- _Quoted passage_:
START
The Investment Manager will use reasonable efforts to cause the Fund to comply with each of its covenants and agreements contained in paragraphs (a) through (h) of Article VII above. In the event the transactions contemplated hereunder are not consummated, the Investment Manager agrees to pay all amounts which the Fund is obligated to pay under paragraph (h) of Article VII above.
IX.
Each of the Fund and the Investment Manager, jointly and severally, agree to indemnify and hold harmless each Underwriter and each person, if any, who controls any Underwriter within the meaning of either Section 15 of the Securities Act or Section 20 of the Exchange Act (a “controlling person”) from and against any and all losses, claims, damages and liabilities (including, without limitation, any legal or other expenses reasonably incurred by any Underwriter or any such controlling person in connection with defending or investigating any such action or claim) caused by any untrue statement or alleged untrue statement of a material fact contained in the Registration Statement or any amendment thereof, any preliminary prospectus or the Prospectuses (as amended or supplemented if the Fund shall have furnished any amendments or supplements thereto), or caused by any omission or alleged omission to state therein a material fact required to be stated therein or necessary to make the statements therein not misleading, except insofar as such losses, claims, damages or liabilities are caused by any such untrue statement or omission based upon information relating to the Institutional Underwriter or any Underwriter furnished to the Fund in writing by the Institutional Underwriter or any Underwriter through you expressly for use therein; provided that the foregoing indemnity agreement with respect to any preliminary prospectus shall not inure to the benefit of any Underwriter from whom the person asserting such losses, claims, damages or liabilities purchased Firm Shares or Additional Shares, or any person controlling such Underwriter, if a copy of an Underwriting Prospectus (as then amended or supplemented if the Fund shall have furnished any amendments or supplements thereto) was not sent or given by or on behalf of such Underwriter to such person, if required by law to have been delivered, at or prior to the written confirmation of the sale of the Firm Shares or Additional Shares to such person, and if an Underwriting Prospectus (as so amended or supplemented) would have cured the defect giving rise to such losses, claims, damages or liabilities; provided further, that the Investment Manager will be required to indemnify and hold harmless
15
any indemnified party pursuant to this paragraph only to the extent that the Fund fails to indemnify and hold harmless such indemnified party pursuant to this paragraph.
END
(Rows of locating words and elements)
START
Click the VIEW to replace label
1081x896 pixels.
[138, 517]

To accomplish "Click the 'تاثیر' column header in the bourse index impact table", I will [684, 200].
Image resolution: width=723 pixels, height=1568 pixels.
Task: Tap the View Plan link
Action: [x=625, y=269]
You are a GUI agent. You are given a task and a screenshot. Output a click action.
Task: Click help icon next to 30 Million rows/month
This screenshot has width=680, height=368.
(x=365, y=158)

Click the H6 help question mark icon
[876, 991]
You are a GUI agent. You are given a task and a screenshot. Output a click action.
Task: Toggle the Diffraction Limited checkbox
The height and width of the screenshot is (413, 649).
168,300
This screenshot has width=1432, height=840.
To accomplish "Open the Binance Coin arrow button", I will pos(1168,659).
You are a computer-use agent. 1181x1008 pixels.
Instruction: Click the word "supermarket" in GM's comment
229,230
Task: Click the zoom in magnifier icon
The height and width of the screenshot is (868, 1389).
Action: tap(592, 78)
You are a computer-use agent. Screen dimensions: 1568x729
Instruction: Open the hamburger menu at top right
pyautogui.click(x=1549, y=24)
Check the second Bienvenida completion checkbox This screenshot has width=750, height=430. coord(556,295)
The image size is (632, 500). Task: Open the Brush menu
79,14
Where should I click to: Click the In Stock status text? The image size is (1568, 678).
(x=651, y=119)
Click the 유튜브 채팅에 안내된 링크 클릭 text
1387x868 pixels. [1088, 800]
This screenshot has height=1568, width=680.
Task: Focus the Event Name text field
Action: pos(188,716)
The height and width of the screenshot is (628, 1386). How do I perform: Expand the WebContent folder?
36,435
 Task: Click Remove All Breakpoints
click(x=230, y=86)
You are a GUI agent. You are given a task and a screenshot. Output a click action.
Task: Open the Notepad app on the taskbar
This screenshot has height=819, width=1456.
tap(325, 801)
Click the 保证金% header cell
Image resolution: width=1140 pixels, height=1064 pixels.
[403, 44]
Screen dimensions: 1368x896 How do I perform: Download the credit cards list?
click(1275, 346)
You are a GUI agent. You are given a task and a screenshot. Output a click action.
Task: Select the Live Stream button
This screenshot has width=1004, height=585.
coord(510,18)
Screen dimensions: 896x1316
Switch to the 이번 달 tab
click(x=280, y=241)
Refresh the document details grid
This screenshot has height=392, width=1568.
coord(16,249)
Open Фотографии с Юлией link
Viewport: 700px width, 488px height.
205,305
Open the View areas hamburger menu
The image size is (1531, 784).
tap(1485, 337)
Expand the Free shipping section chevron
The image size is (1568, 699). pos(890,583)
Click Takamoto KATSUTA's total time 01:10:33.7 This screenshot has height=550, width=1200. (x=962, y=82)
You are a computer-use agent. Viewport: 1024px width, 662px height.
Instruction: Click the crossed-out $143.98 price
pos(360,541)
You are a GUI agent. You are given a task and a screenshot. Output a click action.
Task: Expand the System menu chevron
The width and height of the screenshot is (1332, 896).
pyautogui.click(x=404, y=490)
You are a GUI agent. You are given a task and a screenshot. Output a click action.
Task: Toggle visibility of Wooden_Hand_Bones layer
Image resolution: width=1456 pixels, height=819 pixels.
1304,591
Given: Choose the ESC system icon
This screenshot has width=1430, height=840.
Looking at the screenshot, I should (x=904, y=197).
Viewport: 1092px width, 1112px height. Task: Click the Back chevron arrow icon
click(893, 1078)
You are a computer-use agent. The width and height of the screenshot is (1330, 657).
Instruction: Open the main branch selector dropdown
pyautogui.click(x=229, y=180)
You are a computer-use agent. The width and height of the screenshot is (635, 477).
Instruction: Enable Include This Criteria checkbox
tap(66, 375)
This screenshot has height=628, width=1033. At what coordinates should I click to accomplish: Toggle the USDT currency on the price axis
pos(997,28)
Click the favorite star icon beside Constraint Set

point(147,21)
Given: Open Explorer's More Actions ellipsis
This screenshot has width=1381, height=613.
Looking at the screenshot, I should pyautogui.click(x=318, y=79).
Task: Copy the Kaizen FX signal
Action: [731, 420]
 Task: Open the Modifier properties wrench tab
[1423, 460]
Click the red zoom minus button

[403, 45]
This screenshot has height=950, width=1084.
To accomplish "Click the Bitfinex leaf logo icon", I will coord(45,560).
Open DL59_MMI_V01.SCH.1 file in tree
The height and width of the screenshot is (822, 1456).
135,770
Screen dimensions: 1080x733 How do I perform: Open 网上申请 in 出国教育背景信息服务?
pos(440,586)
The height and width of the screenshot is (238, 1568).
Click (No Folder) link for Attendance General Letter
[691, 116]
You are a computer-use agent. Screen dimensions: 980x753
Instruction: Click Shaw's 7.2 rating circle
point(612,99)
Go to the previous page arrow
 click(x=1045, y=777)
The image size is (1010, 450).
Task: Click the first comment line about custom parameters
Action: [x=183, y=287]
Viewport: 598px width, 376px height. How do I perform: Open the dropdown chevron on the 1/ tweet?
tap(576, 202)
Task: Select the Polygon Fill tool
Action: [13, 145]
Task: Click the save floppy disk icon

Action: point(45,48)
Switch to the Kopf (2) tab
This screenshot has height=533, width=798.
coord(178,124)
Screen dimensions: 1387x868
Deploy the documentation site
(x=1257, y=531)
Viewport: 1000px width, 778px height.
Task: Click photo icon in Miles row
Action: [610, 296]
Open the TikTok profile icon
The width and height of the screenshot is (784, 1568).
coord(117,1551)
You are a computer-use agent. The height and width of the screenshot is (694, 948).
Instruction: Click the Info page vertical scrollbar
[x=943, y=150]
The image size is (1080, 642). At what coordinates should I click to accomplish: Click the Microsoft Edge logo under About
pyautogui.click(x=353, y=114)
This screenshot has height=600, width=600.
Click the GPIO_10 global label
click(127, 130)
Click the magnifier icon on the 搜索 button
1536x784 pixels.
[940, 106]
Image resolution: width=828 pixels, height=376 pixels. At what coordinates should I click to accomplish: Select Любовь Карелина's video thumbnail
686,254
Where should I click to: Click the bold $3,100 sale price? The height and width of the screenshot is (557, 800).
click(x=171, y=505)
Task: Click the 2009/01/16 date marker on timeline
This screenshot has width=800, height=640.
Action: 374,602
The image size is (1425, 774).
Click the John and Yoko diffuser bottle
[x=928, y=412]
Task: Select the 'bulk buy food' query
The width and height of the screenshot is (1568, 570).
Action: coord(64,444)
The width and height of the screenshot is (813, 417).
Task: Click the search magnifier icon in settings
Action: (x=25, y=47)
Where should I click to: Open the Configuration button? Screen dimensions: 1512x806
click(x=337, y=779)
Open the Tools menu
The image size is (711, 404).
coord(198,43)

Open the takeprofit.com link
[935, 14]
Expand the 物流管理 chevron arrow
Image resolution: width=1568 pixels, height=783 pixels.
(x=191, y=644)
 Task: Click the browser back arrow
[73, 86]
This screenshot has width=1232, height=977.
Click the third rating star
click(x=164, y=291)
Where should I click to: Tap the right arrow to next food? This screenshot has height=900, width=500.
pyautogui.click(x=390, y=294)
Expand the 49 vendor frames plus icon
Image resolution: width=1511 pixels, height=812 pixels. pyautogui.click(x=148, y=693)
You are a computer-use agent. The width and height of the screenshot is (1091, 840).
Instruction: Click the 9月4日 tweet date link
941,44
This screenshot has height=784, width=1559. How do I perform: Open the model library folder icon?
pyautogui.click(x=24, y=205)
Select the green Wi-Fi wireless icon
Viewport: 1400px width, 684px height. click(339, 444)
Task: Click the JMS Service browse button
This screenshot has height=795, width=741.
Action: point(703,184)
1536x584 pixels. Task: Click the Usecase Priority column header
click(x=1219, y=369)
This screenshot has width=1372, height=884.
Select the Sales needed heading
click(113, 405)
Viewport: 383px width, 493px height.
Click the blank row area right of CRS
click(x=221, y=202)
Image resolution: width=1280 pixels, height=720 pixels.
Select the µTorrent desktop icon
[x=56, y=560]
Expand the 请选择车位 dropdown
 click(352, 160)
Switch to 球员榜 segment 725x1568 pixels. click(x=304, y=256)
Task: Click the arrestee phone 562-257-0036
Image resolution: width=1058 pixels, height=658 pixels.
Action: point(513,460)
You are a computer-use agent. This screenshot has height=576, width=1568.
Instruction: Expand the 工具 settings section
END
- _Directions_:
1. Print the agreement excerpt word for word, from start to finish.
2. From the rows, turn only the lines starting with the line that contains "Click Takamoto KATSUTA's" and going on through the line that contains "tap(66, 375)", both included, into a Markdown table with the columns Number and Line. Leave out any blank lines.

- _Answers to the exercises_:
1.
The Investment Manager will use reasonable efforts to cause the Fund to comply with each of its covenants and agreements contained in paragraphs (a) through (h) of Article VII above. In the event the transactions contemplated hereunder are not consummated, the Investment Manager agrees to pay all amounts which the Fund is obligated to pay under paragraph (h) of Article VII above.
IX.
Each of the Fund and the Investment Manager, jointly and severally, agree to indemnify and hold harmless each Underwriter and each person, if any, who controls any Underwriter within the meaning of either Section 15 of the Securities Act or Section 20 of the Exchange Act (a “controlling person”) from and against any and all losses, claims, damages and liabilities (including, without limitation, any legal or other expenses reasonably incurred by any Underwriter or any such controlling person in connection with defending or investigating any such action or claim) caused by any untrue statement or alleged untrue statement of a material fact contained in the Registration Statement or any amendment thereof, any preliminary prospectus or the Prospectuses (as amended or supplemented if the Fund shall have furnished any amendments or supplements thereto), or caused by any omission or alleged omission to state therein a material fact required to be stated therein or necessary to make the statements therein not misleading, except insofar as such losses, claims, damages or liabilities are caused by any such untrue statement or omission based upon information relating to the Institutional Underwriter or any Underwriter furnished to the Fund in writing by the Institutional Underwriter or any Underwriter through you expressly for use therein; provided that the foregoing indemnity agreement with respect to any preliminary prospectus shall not inure to the benefit of any Underwriter from whom the person asserting such losses, claims, damages or liabilities purchased Firm Shares or Additional Shares, or any person controlling such Underwriter, if a copy of an Underwriting Prospectus (as then amended or supplemented if the Fund shall have furnished any amendments or supplements thereto) was not sent or given by or on behalf of such Underwriter to such person, if required by law to have been delivered, at or prior to the written confirmation of the sale of the Firm Shares or Additional Shares to such person, and if an Underwriting Prospectus (as so amended or supplemented) would have cured the defect giving rise to such losses, claims, damages or liabilities; provided further, that the Investment Manager will be required to indemnify and hold harmless
15
any indemnified party pursuant to this paragraph only to the extent that the Fund fails to indemnify and hold harmless such indemnified party pursuant to this paragraph.

2.
| Number | Line |
|---|---|
| 1 | Click Takamoto KATSUTA's total time 01:10:33.7 This screenshot has height=550, width=1200. (x=962, y=82) |
| 2 | You are a computer-use agent. Viewport: 1024px width, 662px height. |
| 3 | Instruction: Click the crossed-out $143.98 price |
| 4 | pos(360,541) |
| 5 | You are a GUI agent. You are given a task and a screenshot. Output a click action. |
| 6 | Task: Expand the System menu chevron |
| 7 | The width and height of the screenshot is (1332, 896). |
| 8 | pyautogui.click(x=404, y=490) |
| 9 | You are a GUI agent. You are given a task and a screenshot. Output a click action. |
| 10 | Task: Toggle visibility of Wooden_Hand_Bones layer |
| 11 | Image resolution: width=1456 pixels, height=819 pixels. |
| 12 | 1304,591 |
| 13 | Given: Choose the ESC system icon |
| 14 | This screenshot has width=1430, height=840. |
| 15 | Looking at the screenshot, I should (x=904, y=197). |
| 16 | Viewport: 1092px width, 1112px height. Task: Click the Back chevron arrow icon |
| 17 | click(893, 1078) |
| 18 | You are a computer-use agent. The width and height of the screenshot is (1330, 657). |
| 19 | Instruction: Open the main branch selector dropdown |
| 20 | pyautogui.click(x=229, y=180) |
| 21 | You are a computer-use agent. The width and height of the screenshot is (635, 477). |
| 22 | Instruction: Enable Include This Criteria checkbox |
| 23 | tap(66, 375) |